図24は、上流側突起部高さが下流側突起部高さよりどのように小さいかを示す。したがって、示される実施形態において、下流側突起部高さは上流側突起部高さより大きい。例示的な実施形態において、上流側および下流側の突起部は、互いに比較したサイズは異なるが、エレメントに沿って均一である。
【0077】
図25および26は、第3の例示的な構造物、特に、突起部が互いに高さ方向にテーパ化されている構造物のエレメント特性を示す。
図25は、本発明の第3の例示的な実施形態によって構築および配置されるろ過媒体のチャネル面積と突起部高さの比のグラフ図である。
図25は、ディンプル高さの比がどのようにエレメントの中により深く減少するかを示し、したがって、上流側ディンプルのサイズは、溝流路の長さに沿って下流ディンプルに対して減少する(媒体パックの入口面から出口面までである、
図25の右から左に見た場合)。
図26は、この例示的な実施形態において、上流側突起部高さが溝流路に沿ってどのように減少するかを示すグラフ図であり、一方、
図26において右から左に計測される下流側突起部高さは増加する。
【0078】
図27は、本発明の第4の例示的な実施形態によって構築および配置されるろ過媒体のチャネル面積と突起部高さの比のグラフ図であり、それらにおいては、上流側および下流側突起部は、さまざまな高さを有する。

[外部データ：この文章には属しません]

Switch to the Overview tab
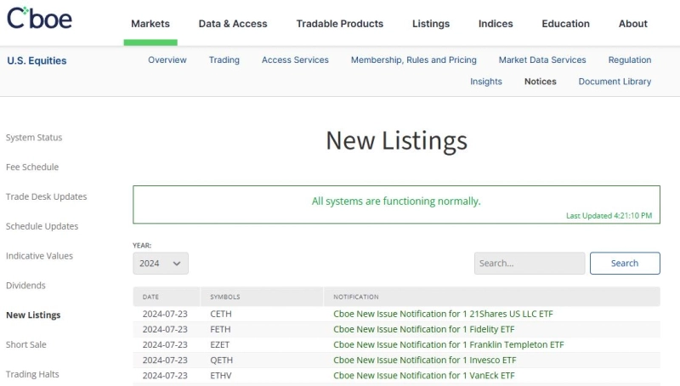Screen dimensions: 680x386 167,60
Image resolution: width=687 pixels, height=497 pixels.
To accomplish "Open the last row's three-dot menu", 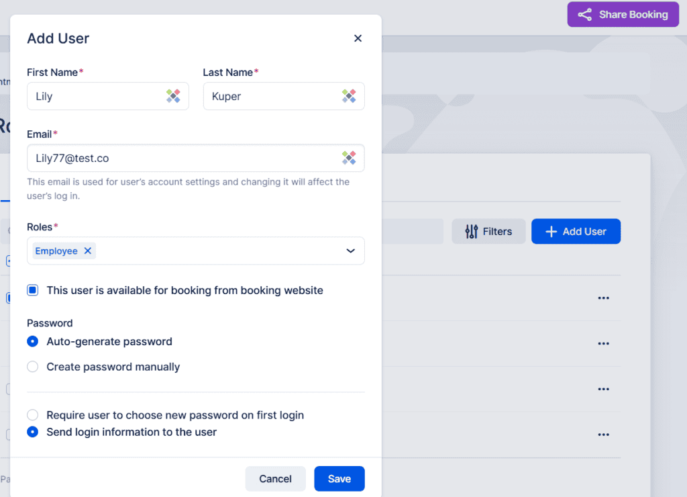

図28は、本発明のこの第4の例示的な実施形態によって構築および配置されるろ過媒体の波形および平坦なシートの長さのグラフ図である。
図29は、本発明のこの第4の例示的な実施形態によって構築および配置されるろ過媒体の上流側および下流側突起部高さのグラフ図である。
【0079】
図30~32は、第5の例示的な構造物、特に、突起部が「波形パターン」を有する媒体パックである構造物のエレメント特性を示し、それらにおいては、ディンプルは、エレメントの上流側および下流側端部で最も大きく、エレメントの中央で最も小さい。
図30は、本発明の第5の例示的な実施形態によって構築および配置されるろ過媒体のチャネル面積と突起部高さの比のグラフ図であり、この構成において、ディンプル高さの比がどのように一定のままであるかを示し、一方、上流側の下流側チャネル面積に対する比は、エレメントの下流端部の近くで小さくなる。換言すれば、面積の非対称は、エレメントの下流端部の近くで小さくなる。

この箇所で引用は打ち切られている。